Les 1er et 2 octobre, des militaires, accompagnés d’officiers venus de Kinshasa, ont fait irruption dans la propriété de l’opposant Moïse Katumbi, située dans le village de Mulonde, territoire de Pweto, province du Haut-Katanga. Ces autorités enquêtaient sur la réhabilitation clandestine d’une piste d’aviation, soupçonnée de constituer une menace pour la sécurité nationale. Se justifiant, Katumbi affirme que ces travaux sont en lien avec ses activités caritatives. L’affaire a suscité de vives réactions au sein de la classe politique congolaise.
À la suite de cette perquisition, le chauffeur de l’opposant, répondant au nom de Kafutshi, aurait été arrêté et détenu en secret par les services de sécurité, selon trois organisations non gouvernementales basées à Lubumbashi, qui militent pour la défense des droits de l’homme. Le Centre pour la justice et la réconciliation (CJR), l’Institut de recherche en droits humains (IRDH) et Justicia Asbl, dans un communiqué, ont exprimé leur inquiétude. Elles craignent que Kafutshi ne subisse des tortures. « Aucun service de l’État ne doit faire disparaître un citoyen ni le détenir au secret, quelles que soient les accusations », ont-elles déclaré.
« Accusations politiques »
Les sénateurs du parti Ensemble pour la République de Moïse Katumbi dénoncent quant à eux, la tournure politique de cette affaire, qu’ils perçoivent comme une « tentative de judiciarisation à des fins politiques ». Ils déplorent un climat de répression des opposants, alors que le débat sur un éventuel changement de la Constitution semble se profiler à l’horizon. Pour eux, il est inacceptable de criminaliser les actions d’un citoyen dont l’objectif serait de pallier les manquements de l’État. Dans leur déclaration, ils appellent à mettre fin aux pratiques visant à museler l’opposition et à rétablir l’État de droit. Ils appellent au soutient des initiatives qui favorisent la cohésion nationale, surtout dans un contexte déjà marqué par des conflits internes et des tensions à l’Est du pays.

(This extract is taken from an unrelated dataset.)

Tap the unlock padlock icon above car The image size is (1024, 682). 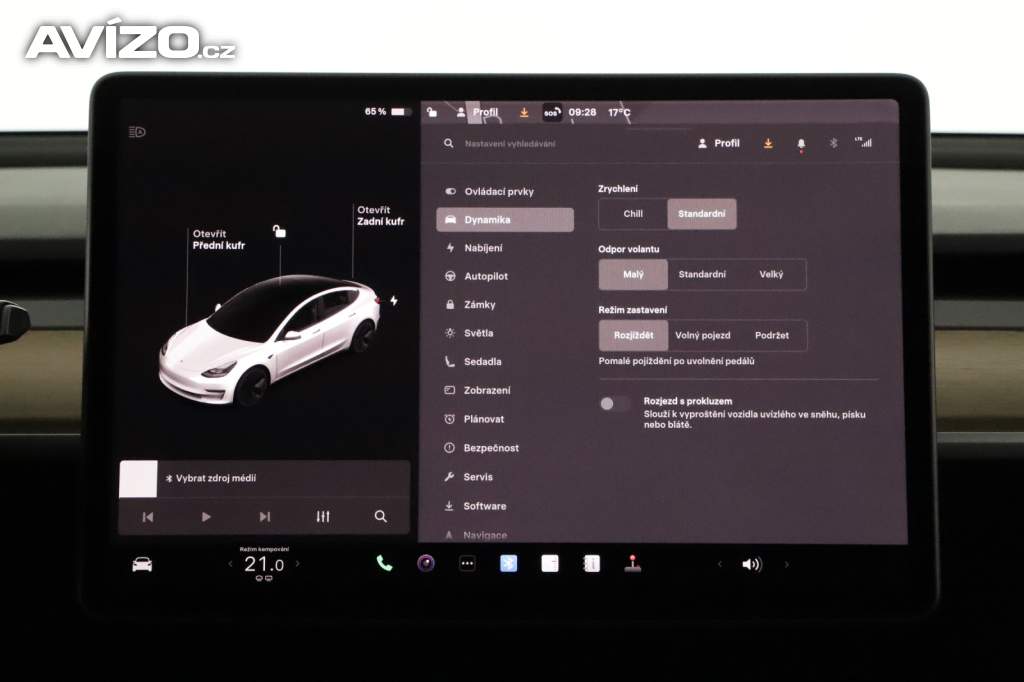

Mauvaise interprétation de la loi ?
La loi en République démocratique du Congo, spécifiquement celle n°10/014 du 31 décembre 2010 relative à l’aviation civile, complétée par la Loi n°23/001 du 12 janvier 2023, exige qu’une autorisation ministérielle soit obtenue avant toute construction ou réhabilitation d’aérodrome. Toute violation à cette règle expose l’auteur à des peines de servitude pénale allant de 5 à 10 ans, ainsi qu’à des amendes.
Réagissant à la correspondance de Katumbi, l’Autorité de l’Aviation Civile (AAC) lui a notifié qu’il a enfreint la loi en entreprenant ces travaux sans autorisation préalable. Selon l’AAC, la lettre d’information envoyée tardivement par Katumbi le 1er octobre, ne saurait excuser le fait que les travaux avaient déjà débuté deux mois plus tôt.
Moïse Katumbi, en revanche, rejette ces accusations, dénonçant une interprétation « biaisée et incomplète » de la loi. Il reste déterminé à poursuivre la réhabilitation de la piste, rappelant que plusieurs infrastructures qu’il a construites ont par le passé servi l’État. « Lorsque le président Tshisekedi est allé inaugurer un pont à Kasenga en octobre 2023, son hélicoptère a atterri sur une piste que j’avais construite », a-t-il révélé.
Les opposants responsables de leur malheur ?
Dans ce climat de tension, les réactions de la société civile sont partagées. Jean-Claude Katende, président de l’Association africaine des droits de l’homme (ASADHO), a questionné la légitimité des actions de Katumbi, estimant qu’un homme politique de son envergure aurait dû être au courant des procédures légales en vigueur, d’autant plus qu’il a lui-même été gouverneur du Katanga avant son démembrement en 2015 en quatre nouvelles provinces. Selon Katende, « les opposants congolais sont parfois responsables des malheurs qui leur arrivent. » «Même dans un pays sans maître, on ne peut agir ainsi. Soyons patriotes, malgré tout.», a-t-il écrit sur son compte X.
Il reste à voir si la défense de Katumbi, fondée sur ses œuvres philanthropiques, pourra convaincre les autorités et ses détracteurs, qui y voient une violation des lois en vigueur sur l’aviation civile.
Si certains considèrent cette affaire comme une simple infraction à la loi, d’autres y perçoivent une manœuvre politique visant à museler un opposant. L’avenir politique de Katumbi semble désormais lié à l’issue de cette affaire.